As per New Contributory Pension Scheme an amount of 10% of pay plus Dearness Allowance will be deducted each month from the salary of the employees covered under NPS and credited to their pension account. Equal amount is to be credited by the Government (employer) also. Total amount will go to the Pension Funds constituted under the PFRDA Act. From the pension fund the amount will go to the share market. As per the PFRDA Act – “there shall not be any implicit or explicit assurance of benefit except (share) market based guarantee mechanism to be purchased by the subscribers”. Thus the amount deposited in Pension Fund may or may not grow depending on the fluctuations in the share market. After attaining 60 years of age i.e., at the time of retirement, 60% of the accumulated amount in the Pension Account of the employee will be refunded and the balance 40% will be deposited in an Insurance Annuity Scheme. Monthly amount received from the Insurance Annuity Scheme is the monthly pension i.e., Pension is not paid by Government, but by the Insurance Company and hence NPS is nothing but Pension Privatization..

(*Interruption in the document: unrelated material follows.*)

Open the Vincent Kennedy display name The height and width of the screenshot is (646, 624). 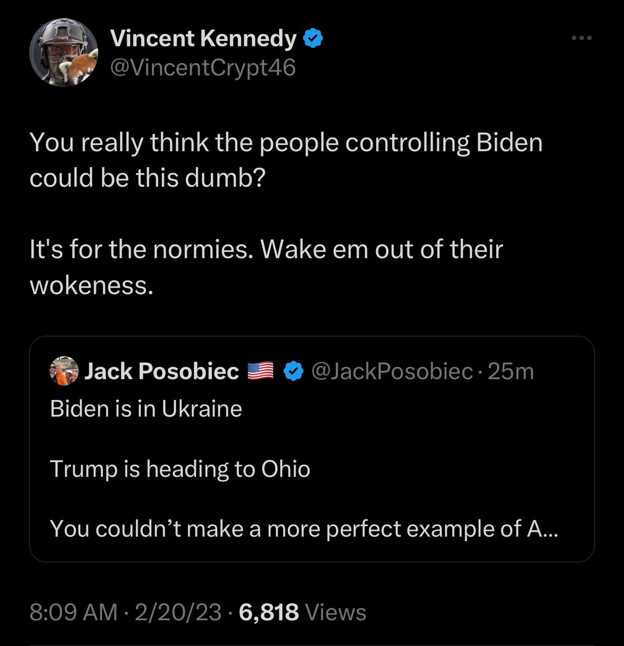click(203, 38)
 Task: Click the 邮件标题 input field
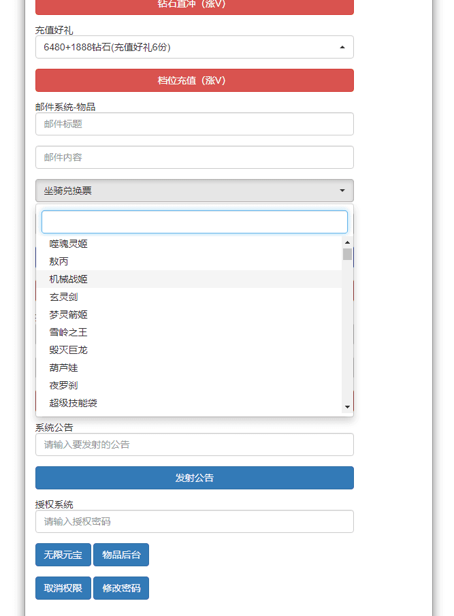tap(194, 124)
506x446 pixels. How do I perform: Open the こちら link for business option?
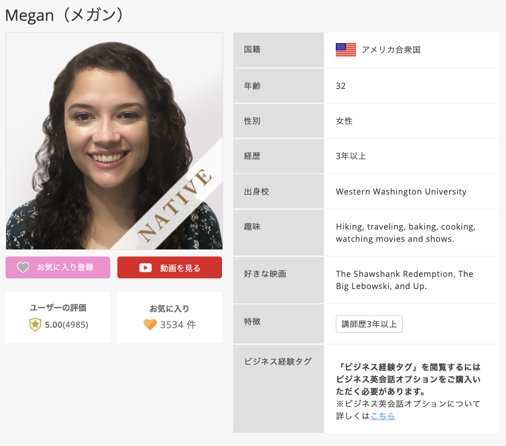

Thus it can be seen that the growth of the accumulated amount in the Pension fund depends upon the vagaries of share market. If the share markets collapse, as happened during the 2008 world financial crisis, then the entire amount in the pension fund may vanish. In that case employee will not get any pension. Every fluctuation in the share market will affect the future of pension of those employees who are covered under NPS. Uncertainty about pension and retirement life looms large over their heads. Even if there is a stabilized share market the 40% amount in the annuity scheme is not enough to get 50% of the last pay drawn as pension, which is the minimum pension as per old pension scheme. Many employees who entered in service after 01-01-2004 has retired in 2017 and 2018 after completing 12 & 13 years of service. They are getting Rs.1400- to Rs.1700- only as monthly pension from Insurance Annuity Scheme. If they have entered service in 2003 i.e., in the old pension scheme, they would have got 50% of the last pay drawn as pension subject to a minimum of Rs.9000- as minimum pension, that too without giving any monthly contribution towards pension from their salary. In short, NPS is nothing but NO PENSION SYSTEM.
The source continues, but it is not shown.